GIVEN DATA
# # # #
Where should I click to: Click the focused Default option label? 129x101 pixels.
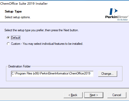pos(16,38)
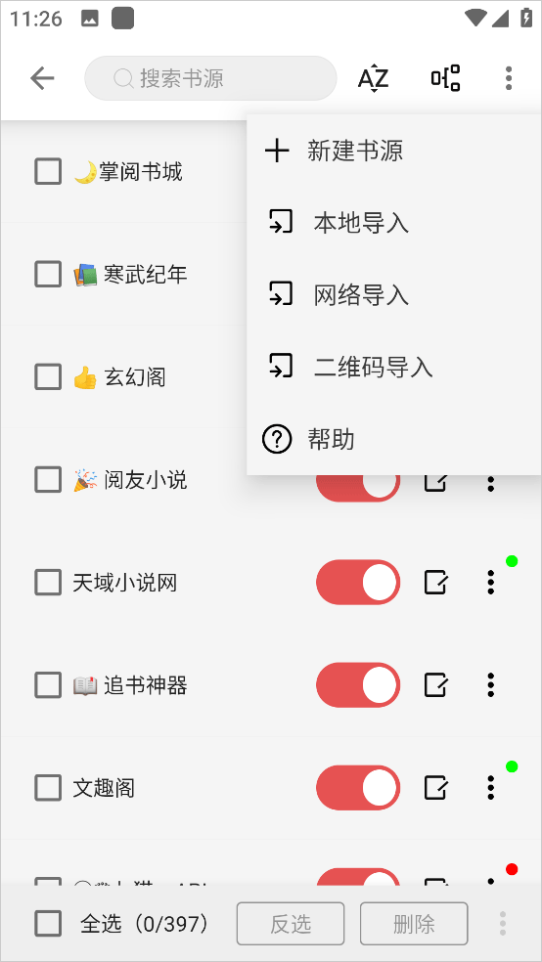Screen dimensions: 542x962
Task: Open more options for 天域小说网
Action: 490,583
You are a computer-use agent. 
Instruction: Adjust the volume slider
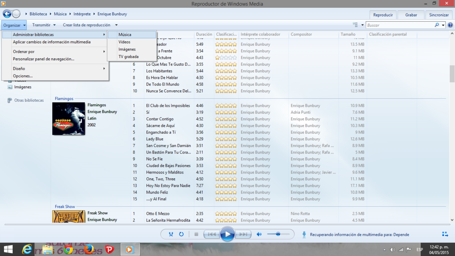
# # # #
An exact copy of every line above is needed, without the images.

YOUR SOLUTION
Where should I click to: Click the focused Default option label? 129x101 pixels.
pos(16,38)
Screen dimensions: 542x962
Task: Open more options for 天域小说网
Action: 490,583
You are a computer-use agent. 
Instruction: Adjust the volume slider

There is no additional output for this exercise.